[ACTIVITY LIST]
• 1. Answer these questions using the Doctor Who forum discussion, ignoring the listing:
(a) Whose big eye in The Eleventh Hour does the eye on the 'Terror of the Autons' covers resemble?
(b) What does the discussion say probably saved the show near the end of the Troughton run?
(c) Who wrote the Spearhead from Space script?
• 2. Continue the Doctor Who forum discussion from its last sentence, not the listing.

[EXTRACT PROVIDED]

And Pertwee is definitely not on the same level of unpleasantness as Six. As I say, I think it helps that Three lets his guard down sometimes and lets us see that the bluster is for show and that we actually have an unusually emotionally vulnerable and self-doubting Doctor sometimes.
I wouldn’t say Three is actually unpleasant, just a bit of a pompous knob sometimes. And I can’t help but imagine Jo sometimes giving him the finger the moment his back is turned….
15 September 2013 at 16:57 #17355Anonymous @
@jimthefish @phaseshift – is it significant, I wonder, that the great eye in both of your covers of ‘Terror of the Autons’ bears a resemblance to the big eye of the Atraxi in The Eleventh Hour, darting back and forth behind Amelia’s wall crack?
15 September 2013 at 17:37 #17357@shazzbot
I don’t know if it was deliberate or not, but I think it’s worth noting the real influence that this period had on the three reboots for the show after cancellation. I think there is a real reason and rationale behind it.
It’s generally known now that the BBC had some thoughts of cancelling the show towards the end of the Troughton run. It’s well regarded by fans, but it wasn’t the force it was in terms of Audience anymore. What probably saved it was the advent of colour, and people felt a fresh approach to the show might make it a good showcase.
Hence Spearhead from Space relaunched the show in colour (another Robert Holmes script with Autons) and after a mixed reception to some stories in its first series, suddenly found its feet during this period. Audiences really grew again. Pertwee did a lot of that himself promoting the show at all kind of events, and Baker carried that approach forward.

[PROVIDED INFORMATION]

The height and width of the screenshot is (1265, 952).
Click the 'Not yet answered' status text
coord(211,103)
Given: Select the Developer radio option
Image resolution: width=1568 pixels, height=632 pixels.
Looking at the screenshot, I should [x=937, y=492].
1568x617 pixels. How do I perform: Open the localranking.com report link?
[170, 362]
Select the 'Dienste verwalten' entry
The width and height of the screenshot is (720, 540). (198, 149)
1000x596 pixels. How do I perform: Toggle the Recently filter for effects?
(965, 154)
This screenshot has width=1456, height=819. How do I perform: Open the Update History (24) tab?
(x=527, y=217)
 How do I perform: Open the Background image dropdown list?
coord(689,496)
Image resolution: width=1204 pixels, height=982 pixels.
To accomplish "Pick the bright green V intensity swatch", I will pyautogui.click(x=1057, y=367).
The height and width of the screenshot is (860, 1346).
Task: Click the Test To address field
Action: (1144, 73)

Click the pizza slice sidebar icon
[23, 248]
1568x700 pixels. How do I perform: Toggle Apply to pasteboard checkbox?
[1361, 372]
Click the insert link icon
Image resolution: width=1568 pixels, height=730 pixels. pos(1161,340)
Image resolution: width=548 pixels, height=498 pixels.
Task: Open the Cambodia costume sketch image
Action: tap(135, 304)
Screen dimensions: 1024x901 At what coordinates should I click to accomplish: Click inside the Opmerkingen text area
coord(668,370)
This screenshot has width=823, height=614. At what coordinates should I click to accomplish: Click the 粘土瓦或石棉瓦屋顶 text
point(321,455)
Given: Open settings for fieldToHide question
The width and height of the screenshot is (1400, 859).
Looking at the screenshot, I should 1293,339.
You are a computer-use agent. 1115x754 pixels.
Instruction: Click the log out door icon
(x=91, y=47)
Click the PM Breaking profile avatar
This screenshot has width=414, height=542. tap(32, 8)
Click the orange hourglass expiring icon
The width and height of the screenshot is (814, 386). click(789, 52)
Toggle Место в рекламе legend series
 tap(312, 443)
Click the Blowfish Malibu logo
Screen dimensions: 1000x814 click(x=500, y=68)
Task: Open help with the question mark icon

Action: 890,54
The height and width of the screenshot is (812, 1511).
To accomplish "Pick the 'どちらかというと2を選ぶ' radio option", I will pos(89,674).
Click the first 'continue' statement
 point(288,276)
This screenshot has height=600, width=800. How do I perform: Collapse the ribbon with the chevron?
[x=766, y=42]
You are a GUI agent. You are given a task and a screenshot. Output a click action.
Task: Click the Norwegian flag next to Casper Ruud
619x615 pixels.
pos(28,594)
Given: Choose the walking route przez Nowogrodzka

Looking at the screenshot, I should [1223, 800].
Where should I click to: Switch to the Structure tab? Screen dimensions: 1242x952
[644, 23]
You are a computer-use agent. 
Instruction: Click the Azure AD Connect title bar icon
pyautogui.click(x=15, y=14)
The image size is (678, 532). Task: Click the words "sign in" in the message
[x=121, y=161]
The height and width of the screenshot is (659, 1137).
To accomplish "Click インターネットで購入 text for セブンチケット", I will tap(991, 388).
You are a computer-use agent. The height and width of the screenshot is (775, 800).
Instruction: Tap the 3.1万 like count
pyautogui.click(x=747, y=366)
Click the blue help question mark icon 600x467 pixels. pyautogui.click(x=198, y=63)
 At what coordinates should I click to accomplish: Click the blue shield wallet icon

[TASK RESULTS]
• 1.
(a) The Atraxi.
(b) The advent of colour.
(c) Robert Holmes.

• 2.
All the attempts to relaunch appeared to have looked at Spearhead for inspiration. For the McGann movie you had nicking the cloths from the hospital, motorbike races, a contemporary setting, the Master, etc. For RTD he took the Autons in a contemporary setting for Rose, and for SM, he had another clothes lift from a hospital, contemporary setting and a thrilling drive with a Fire Engine (Pertwee once joked it was about the only vehicle he hadn’t driven).
I think Spearhead is seen as one of those successes in changing the direction of a show, but it just depends upon the elements you take from it.
23 September 2013 at 12:23 #17533“What’s astonishing considering the legends that have built up around the Brig and the Doctor is how little time they actually spend together even in this, their most active partnership. ”
This may not be the best story to judge that, as some of Nick Courtney’s lines and scenes were re-written and given to Richard Franklin, to take some of the pressure off Nick while he was recovering from the mini-breakdown he had when filming started.
9 October 2013 at 15:09 #18074Great summing up at the start. Apologies for repeating some of your thoughts in episode 4 thread (been working backwards!)
The Target novel covers are FAB! The FX in the episdoes must have been a massive letdown compared to your imaginations. But that was the 70s. You had to bring a lot of belief-suspension with you. No HD to highlight flaws in set design tho. And the fact they’re on location is nice, not studio bound.
I remember watching this at the time, and I thought Delgado was stunning. Powerful, creepy, intelligent, those eyes (!) and the voice (!!!). A bit Dick Dastardly but with a lot more charm and danger. Couldn’t wait for him to come back.
Brig and the Dr may not have a lot of screen time, but those scenes crackle, and they allow the viewer to see some of the layers in Pertwee’s character (and the Brig for that matter) as they spar with each other.
One thing that’s not been mentioned is the shock effect of the Vworping noise at the start. The Doctor is earthbound remember. That’s a TARDIS noise!! Hadn’t been heard in the show for quite a while. WTF…? (And if that noise is actually because the Dr left the brakes on (ref River) – how come a) the Master’s does it too? b) Civil Servant TimeLord also makes the noise and he doesn’t even have a TARDIS?!)